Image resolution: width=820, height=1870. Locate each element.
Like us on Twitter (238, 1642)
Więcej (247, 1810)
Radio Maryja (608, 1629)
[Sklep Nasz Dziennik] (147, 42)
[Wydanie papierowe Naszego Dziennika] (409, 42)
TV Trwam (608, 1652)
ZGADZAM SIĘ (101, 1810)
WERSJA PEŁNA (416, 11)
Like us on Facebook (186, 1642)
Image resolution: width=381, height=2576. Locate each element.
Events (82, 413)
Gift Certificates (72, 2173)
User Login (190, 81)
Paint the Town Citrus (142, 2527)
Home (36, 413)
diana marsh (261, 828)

Assigned task =>
A faithful, word-for-word transcription of the data above is required.

Exercise solution =>
Image resolution: width=820, height=1870. Locate each element.
Like us on Twitter (238, 1642)
Więcej (247, 1810)
Radio Maryja (608, 1629)
[Sklep Nasz Dziennik] (147, 42)
[Wydanie papierowe Naszego Dziennika] (409, 42)
TV Trwam (608, 1652)
ZGADZAM SIĘ (101, 1810)
WERSJA PEŁNA (416, 11)
Like us on Facebook (186, 1642)
Image resolution: width=381, height=2576. Locate each element.
Events (82, 413)
Gift Certificates (72, 2173)
User Login (190, 81)
Paint the Town Citrus (142, 2527)
Home (36, 413)
diana marsh (261, 828)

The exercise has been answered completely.